[Saved entries]
· · · ·

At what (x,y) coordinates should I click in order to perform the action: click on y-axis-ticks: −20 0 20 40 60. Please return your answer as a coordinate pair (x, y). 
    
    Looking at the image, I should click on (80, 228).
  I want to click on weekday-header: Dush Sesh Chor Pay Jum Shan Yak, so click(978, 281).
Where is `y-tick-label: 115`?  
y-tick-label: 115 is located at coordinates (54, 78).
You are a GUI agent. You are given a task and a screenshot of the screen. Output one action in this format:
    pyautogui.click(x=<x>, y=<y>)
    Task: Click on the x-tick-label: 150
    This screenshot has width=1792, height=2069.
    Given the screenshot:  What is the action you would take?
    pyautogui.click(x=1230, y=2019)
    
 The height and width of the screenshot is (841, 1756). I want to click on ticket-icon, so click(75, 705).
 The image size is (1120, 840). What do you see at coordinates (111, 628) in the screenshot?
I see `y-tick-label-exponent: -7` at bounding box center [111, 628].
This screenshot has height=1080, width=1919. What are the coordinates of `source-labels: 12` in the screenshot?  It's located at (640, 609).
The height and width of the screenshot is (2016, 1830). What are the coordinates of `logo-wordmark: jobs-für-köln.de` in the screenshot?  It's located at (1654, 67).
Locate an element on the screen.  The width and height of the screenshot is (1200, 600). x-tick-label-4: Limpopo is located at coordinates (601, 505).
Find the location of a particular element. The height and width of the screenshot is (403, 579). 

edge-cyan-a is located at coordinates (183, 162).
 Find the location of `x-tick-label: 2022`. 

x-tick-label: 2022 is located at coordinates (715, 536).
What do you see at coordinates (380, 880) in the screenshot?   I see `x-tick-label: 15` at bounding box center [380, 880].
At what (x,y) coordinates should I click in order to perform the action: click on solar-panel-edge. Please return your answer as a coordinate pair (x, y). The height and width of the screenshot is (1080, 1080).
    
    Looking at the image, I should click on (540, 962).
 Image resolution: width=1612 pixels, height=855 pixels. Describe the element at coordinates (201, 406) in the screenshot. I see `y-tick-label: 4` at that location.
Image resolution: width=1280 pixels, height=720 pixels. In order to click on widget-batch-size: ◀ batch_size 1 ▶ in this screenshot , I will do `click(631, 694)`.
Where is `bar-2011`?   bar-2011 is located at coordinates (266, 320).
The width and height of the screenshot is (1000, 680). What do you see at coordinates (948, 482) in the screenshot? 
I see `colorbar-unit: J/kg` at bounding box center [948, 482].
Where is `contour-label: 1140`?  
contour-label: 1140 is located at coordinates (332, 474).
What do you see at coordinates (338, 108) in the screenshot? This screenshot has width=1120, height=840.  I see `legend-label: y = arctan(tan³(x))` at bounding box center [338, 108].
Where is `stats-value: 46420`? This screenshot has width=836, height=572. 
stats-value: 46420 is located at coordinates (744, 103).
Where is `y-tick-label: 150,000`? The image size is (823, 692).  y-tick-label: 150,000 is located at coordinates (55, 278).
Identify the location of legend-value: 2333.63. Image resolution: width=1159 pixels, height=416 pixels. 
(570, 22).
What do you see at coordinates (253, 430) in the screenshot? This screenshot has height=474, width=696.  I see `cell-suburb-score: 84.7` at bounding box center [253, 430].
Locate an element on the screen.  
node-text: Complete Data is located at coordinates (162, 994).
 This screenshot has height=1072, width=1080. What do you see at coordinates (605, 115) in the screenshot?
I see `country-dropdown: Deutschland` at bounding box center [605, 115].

· · · ·

▸ **Exercise aim**:
Please gather every line above that contains the string "value". Case counts.

▸ **Finished task**:
Where is `stats-value: 46420`? This screenshot has width=836, height=572. 
stats-value: 46420 is located at coordinates (744, 103).
Identify the location of legend-value: 2333.63. Image resolution: width=1159 pixels, height=416 pixels. 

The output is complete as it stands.